I am now back in New Zealand after being in Canada for nearly two months. I had the most amazing time... but it is also nice to be settling back to my "chosen life". I have this new feeling of peace and calm which is something that was missing before I left on this trip. I lead a double life - there's the Tracy Pepper everyone knows in Canada... this fun loving, crazy girl, a free spirit. Then there's the Tracy Pepper in New Zealand... a centered mother and partner, responsible and always looking after everyone else. They are two very different people. I have the best of both worlds and for the first time I was able to embrace and enjoy both sides of myself. I think it's healthy to have a balanced life and it's very difficult to have two sides in one world. It's hard enough having two sides in TWO worlds... but I've managed to find the right balance so that I don't tip the scales too far either way.

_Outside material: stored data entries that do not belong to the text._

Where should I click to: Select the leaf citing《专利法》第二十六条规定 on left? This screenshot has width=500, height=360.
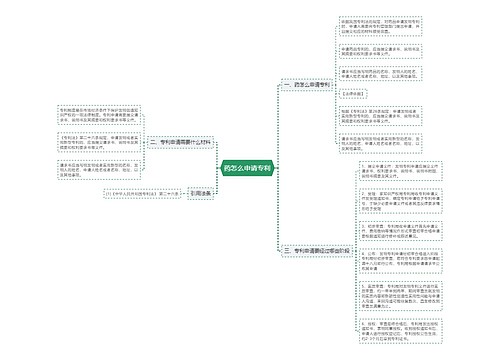(x=99, y=142)
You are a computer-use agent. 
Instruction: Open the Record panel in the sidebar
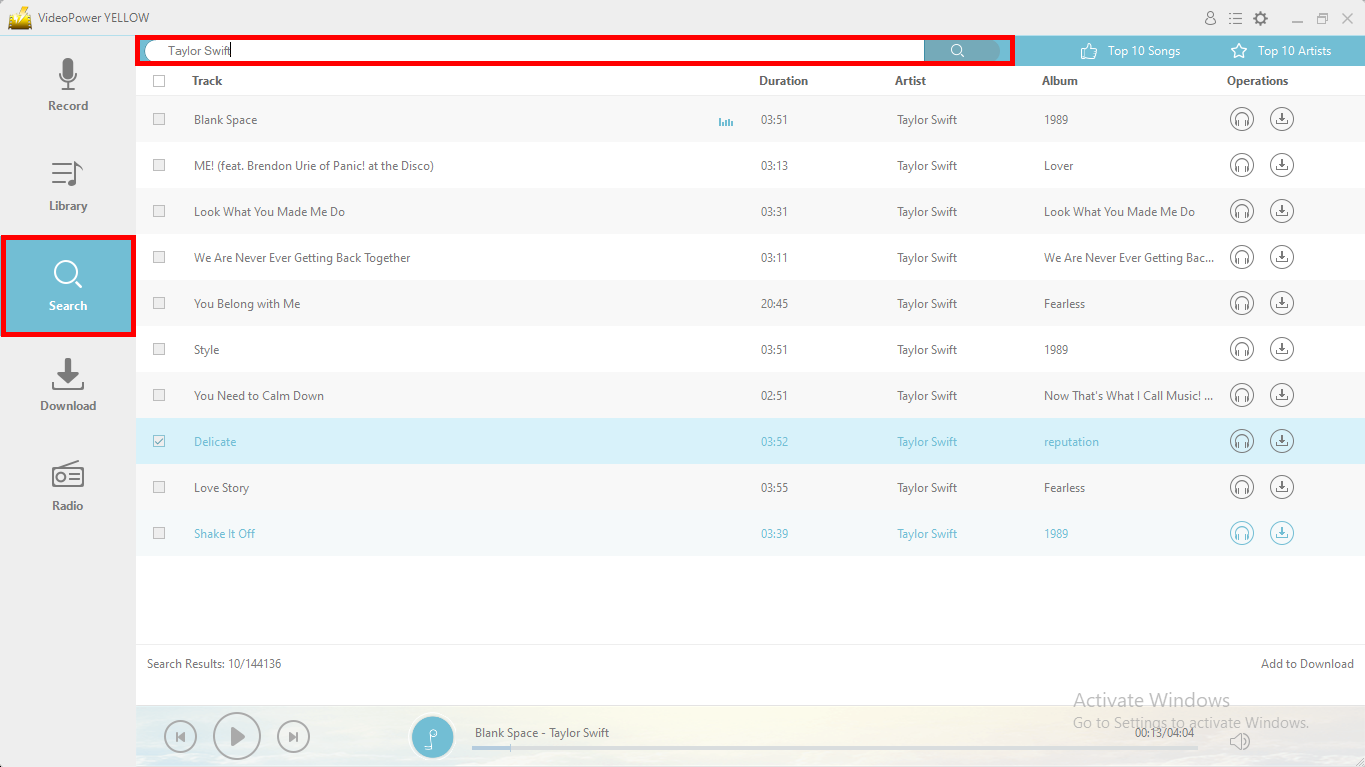tap(67, 85)
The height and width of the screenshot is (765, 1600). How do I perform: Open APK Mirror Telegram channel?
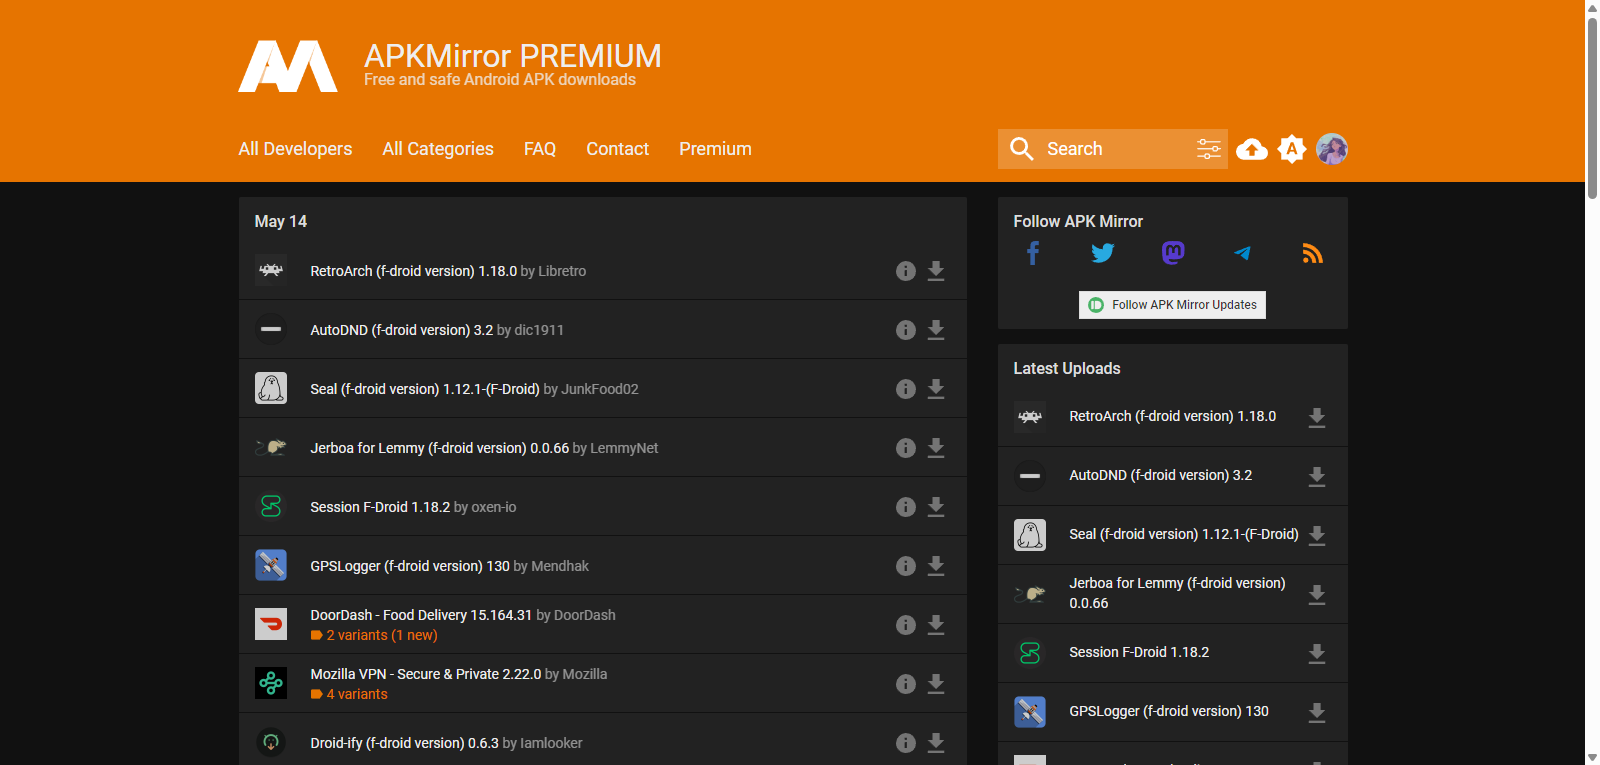[1242, 254]
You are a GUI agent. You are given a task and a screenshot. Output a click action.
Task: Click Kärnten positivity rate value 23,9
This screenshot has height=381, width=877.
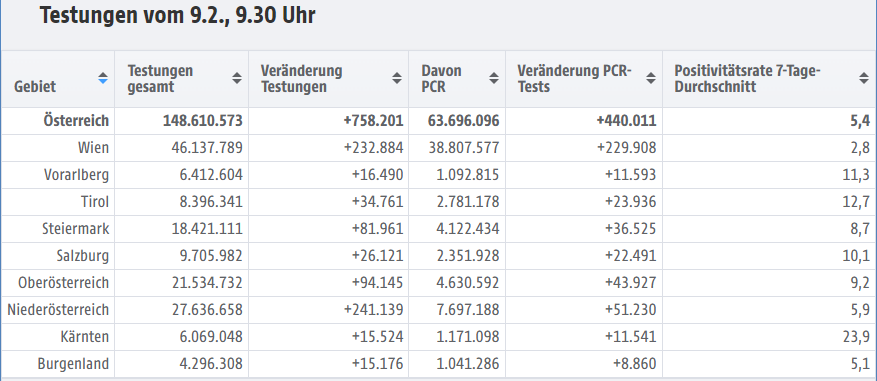[856, 337]
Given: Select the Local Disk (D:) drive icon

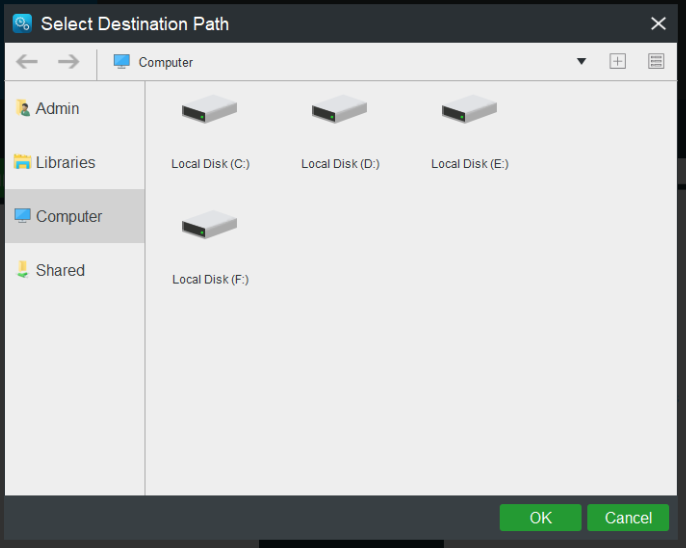Looking at the screenshot, I should tap(340, 109).
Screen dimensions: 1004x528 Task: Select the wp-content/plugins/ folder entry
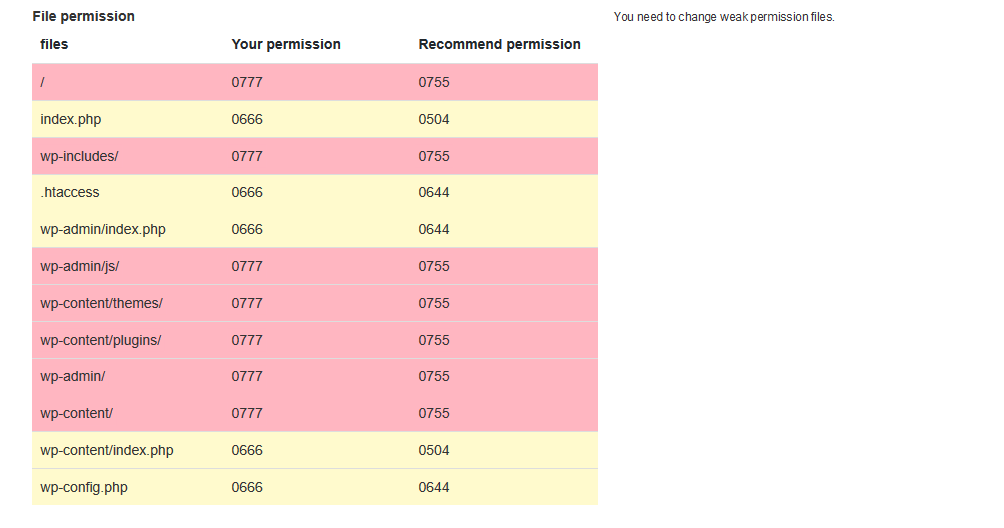101,340
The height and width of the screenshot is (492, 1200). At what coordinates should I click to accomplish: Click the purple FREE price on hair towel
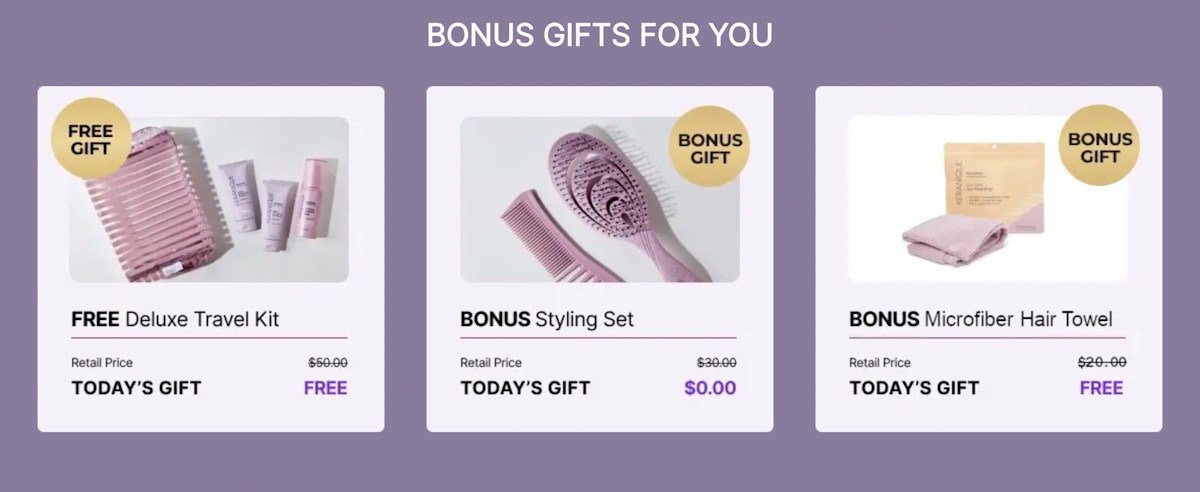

My life in Canada was always shallow. I think I've mentioned that before. It was a good life, but I was too self focused and I was obsessed with my problems (which were minor but I was so focused on them that I made them major). I had a great career and wonderful friends but I was too busy to enjoy what life is supposed to be about. I had no balance.

I came to New Zealand to find balance and it was here that I found my "chosen family". Brian and the girls bring me back down to reality. They give me something to focus on other than myself. They give me roots (something I've never had) and are teaching me how love works. I am a strict parent - which surprises me - and as a result I am raising some pretty amazing children who are respectful, responsible, secure and happy. I'm not sure where I've learned these parenting skills but I'm good at it. This is the most important thing I've ever done in my life. Admittedly, I miss the "fun Tracy"... but she's still around (as I discovered when I went BACK to Canada).

Kiwi Tracy + Canadian Tracy = One Balanced Chick

So here's the ultimate plan.... one day I will travel between both countries regularly. I chose to live a simple life so that I can just pick up and go when I need to find the right balance. I've finally gotten my New Zealand Residency which means in 5 more years I will be a Citizen here. Once that happens, I can live here, Canada or Australia. Until then, I can leave New Zealand for up to 6 months a year. Ideally we'd love to find Brian a job in Canada (we have a few leads and people are telling us about the skilled labour shortage so there really shouldn't be a problem) so that the four of us can go over there for the summer months. I've had a few friends interested in "swapping houses" with us. If anyone is reading this and would like to come to New Zealand during our winter months... we're an hour from some great skiing and it never snows where we live so winter's are really mild... let me know.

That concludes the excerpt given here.